Bringing one more table into the game, we can show how it looks, when the test is passed:

data_3 <- tibble(a = c(2, 1, 2), b = c(4, 5, 6), c = c(7, 8, 9))

check_set_equality(data_1, a, data_3, a)

If the test is passed, the return value of the function will be the first table parameter (invisibly). This ensures that the functions can be used in a pipe conveniently.

Testing cardinalities between two tables

This section contains information and examples for the functions:

  1. check_cardinality_0_n(parent_table, primary_key_column, child_table, foreign_key_column)
  2. check_cardinality_1_n(parent_table, primary_key_column, child_table, foreign_key_column)
  3. check_cardinality_0_1(parent_table, primary_key_column, child_table, foreign_key_column)
  4. check_cardinality_1_1(parent_table, primary_key_column, child_table, foreign_key_column)

The four functions for testing for a specific kind of cardinality of the relation all require a parent table and a child table as input. All these functions first test if this requirement is fulfilled by checking if:

  1. primary_key_column is a unique key for parent_table
  2. The set of values of foreign_key_column is a subset of the set of values of primary_key_column

The cardinality specifications 0_n, 1_n, 0_1, 1_1 refer to the expected relation, that the child table has with the parent table. The numbers ‘0’, ‘1’ and ‘n’ refer to the number of values in the child table’s column (foreign_key_column) that correspond to each value of the parent table’s column (primary_key_column). ‘n’ means more than one in this context, with no upper limit.

0_n means, that for each value of the parent_key_column, the number of corresponding records in the child table is unrestricted. 1_n means, that for each value of the parent_key_column there is at least one coresponding record in the child table.

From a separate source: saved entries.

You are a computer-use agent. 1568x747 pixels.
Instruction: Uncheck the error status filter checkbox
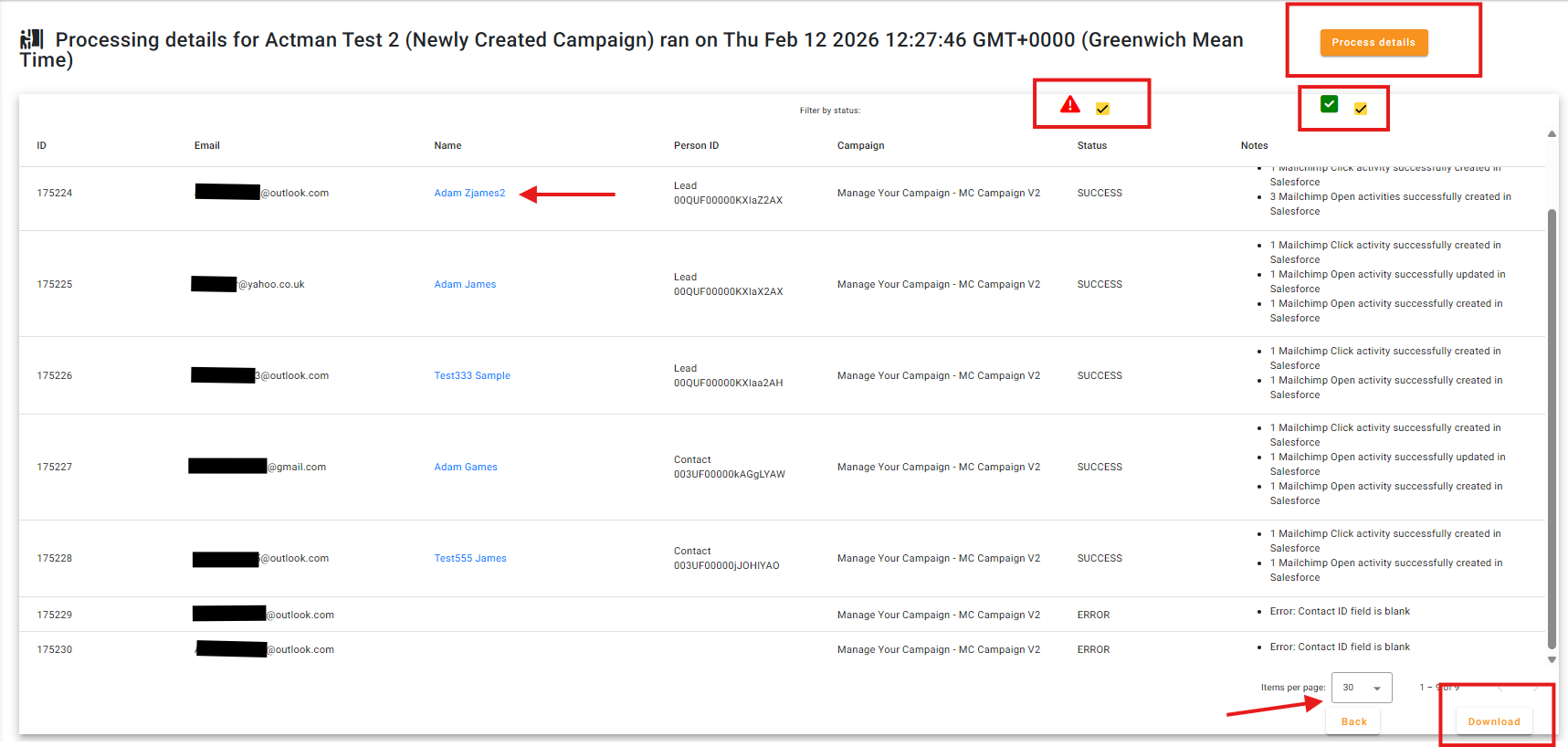[1102, 109]
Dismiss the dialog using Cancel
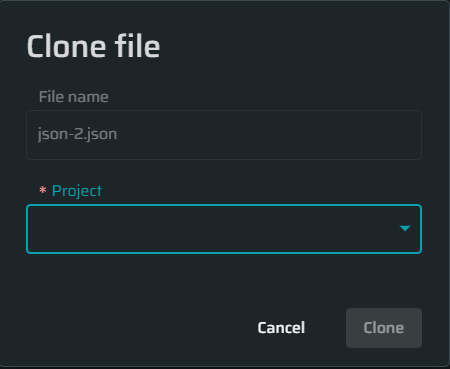The width and height of the screenshot is (450, 369). click(x=281, y=328)
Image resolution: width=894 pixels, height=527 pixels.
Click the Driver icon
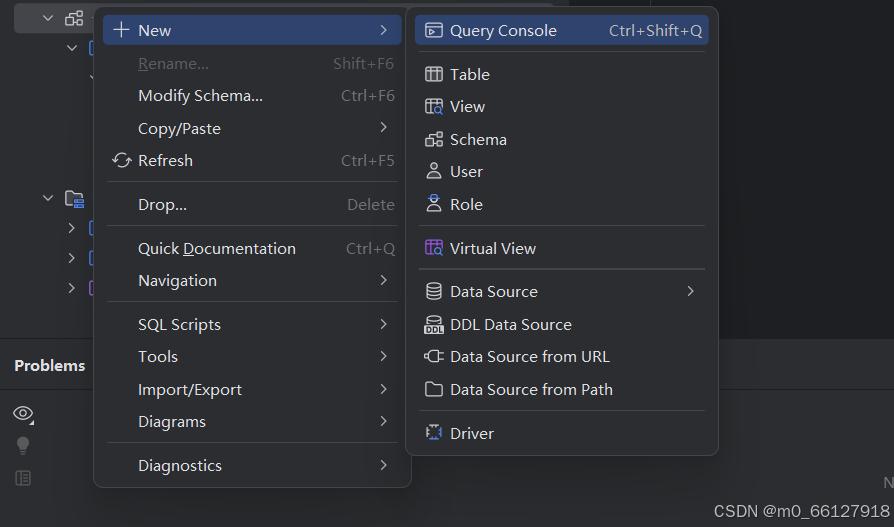pos(434,433)
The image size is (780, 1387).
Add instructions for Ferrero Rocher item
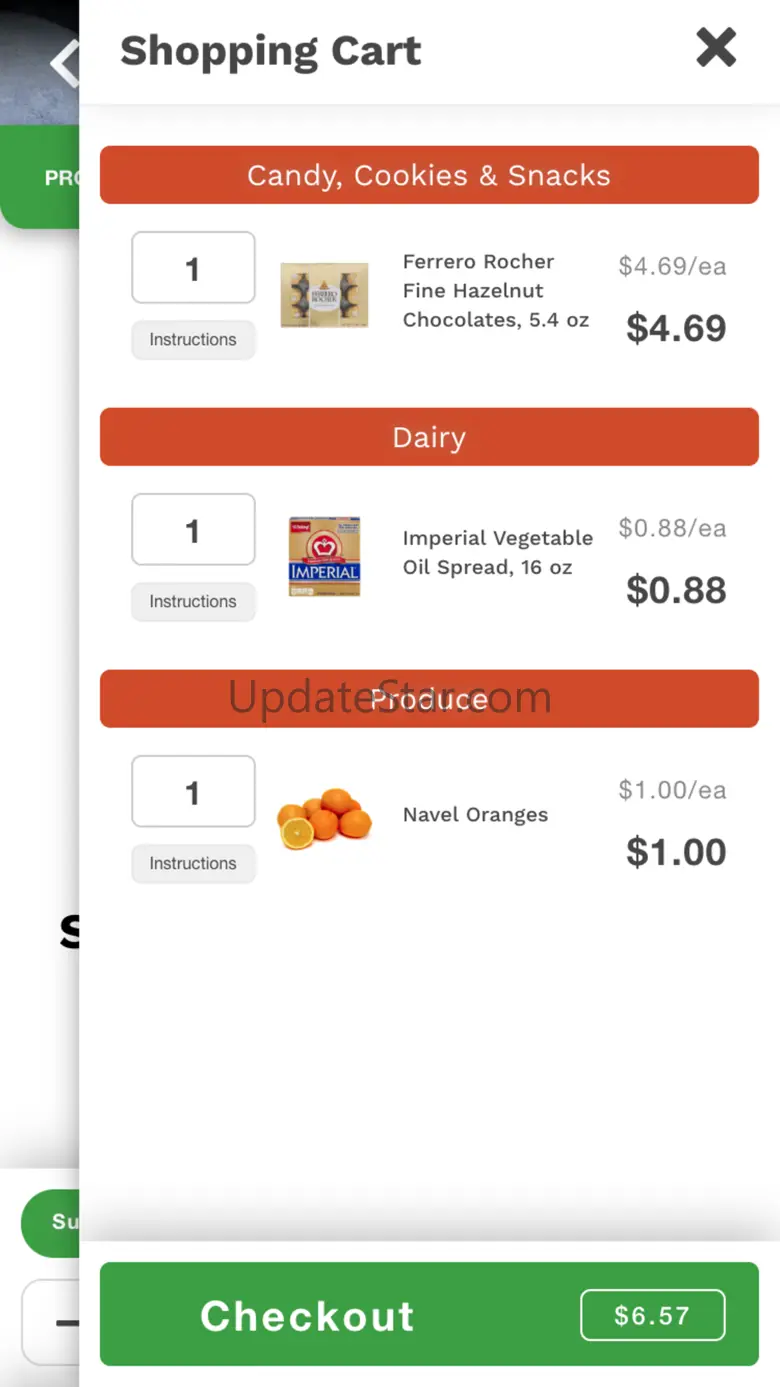coord(193,340)
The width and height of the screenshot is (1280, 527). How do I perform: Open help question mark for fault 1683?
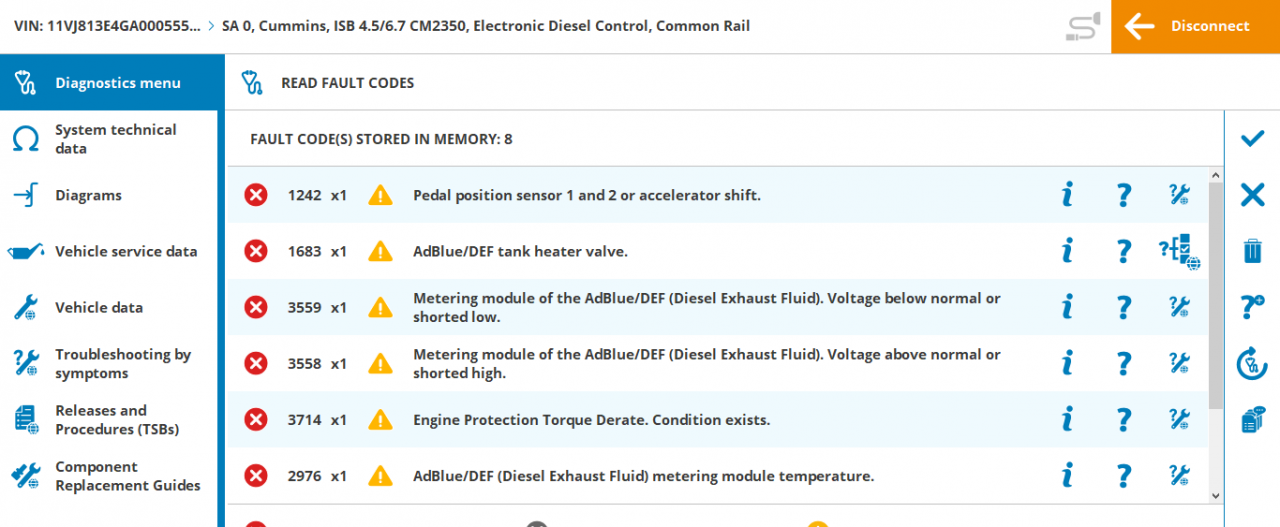tap(1124, 251)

This means that there is a “surjective” relation from the child table to the parent table w.r.t. the specified columns, i.e. for each parent table column value there exists at least one equal child table column value.

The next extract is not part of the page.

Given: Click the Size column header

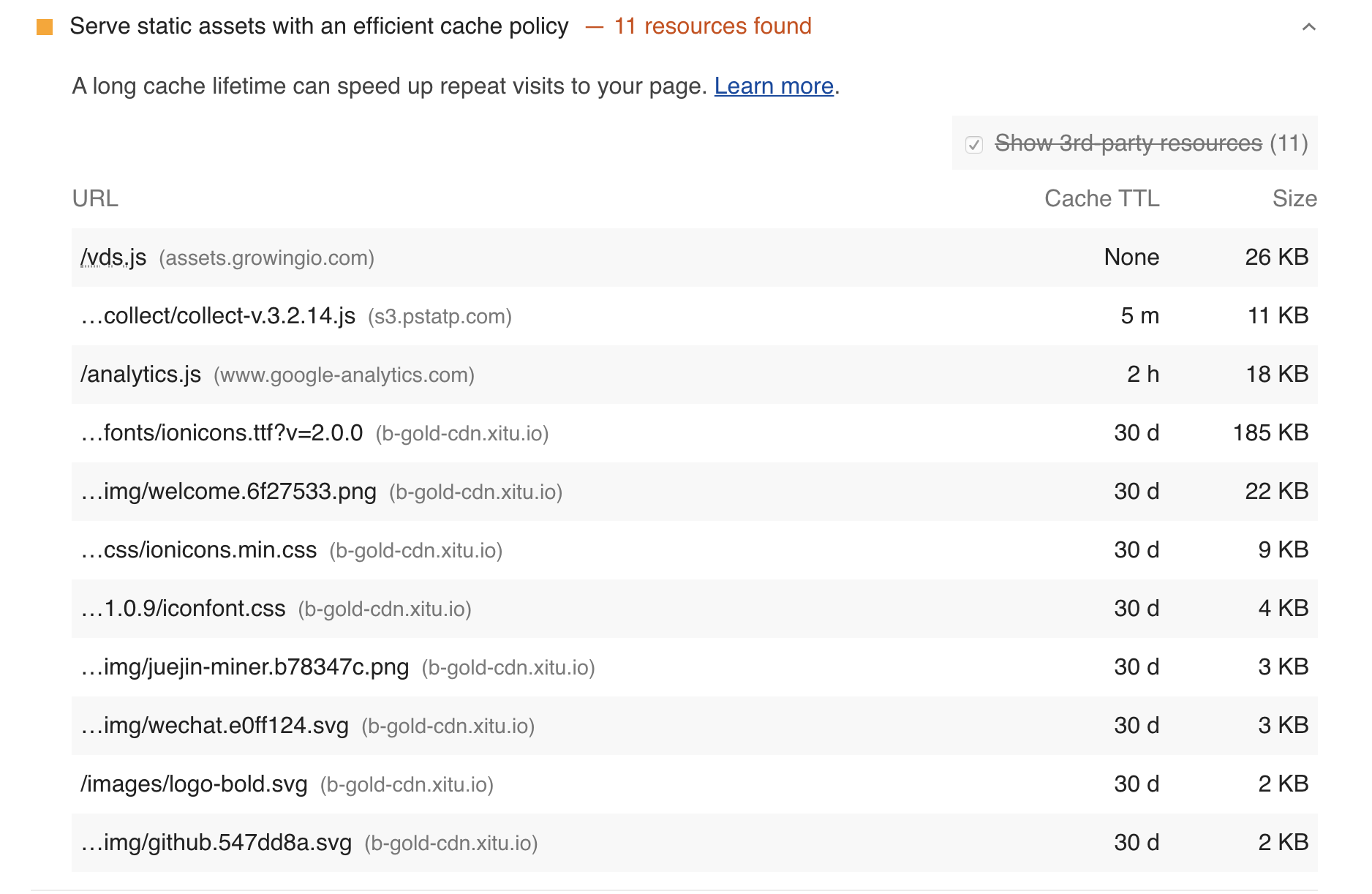Looking at the screenshot, I should point(1294,198).
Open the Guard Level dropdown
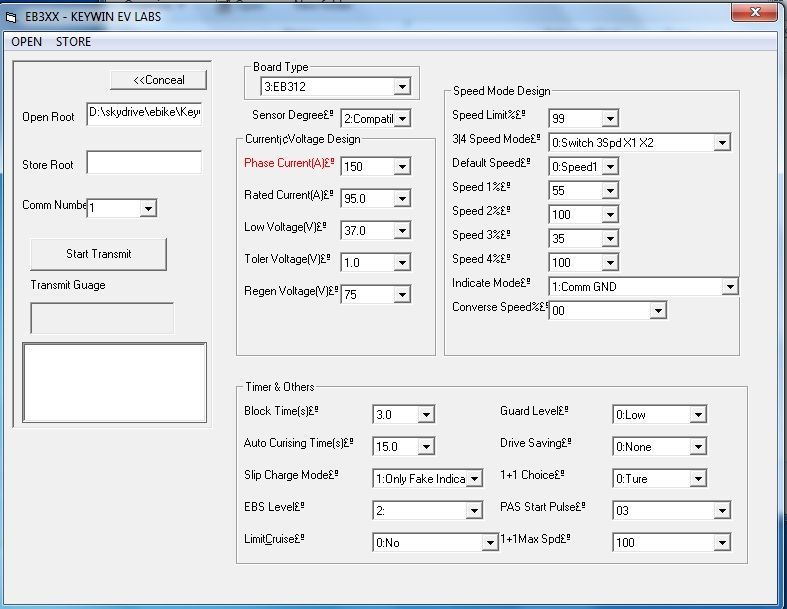This screenshot has height=609, width=787. [697, 415]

0_1 means, that for each value of the parent_key_column, minimally ‘0’ and maximally ‘1’ value has to correspond to it in the child table’s column. This means that there is a “injective” relation from the child table to the parent table w.r.t. the specified columns, i.e. no parent table column value is addressed multiple times. But not all of the parent table column values have to be referred to.

1_1 means, that for each value of the parent_key_column, precisely ‘1’ value has to correspond to it in the child table’s column. This means that there is a “bijective” (“injective” AND “surjective”) relation between the child table and the parent table w.r.t. the specified columns, i.e. the set of values of the two columns is equal and there are no duplicates in either of them.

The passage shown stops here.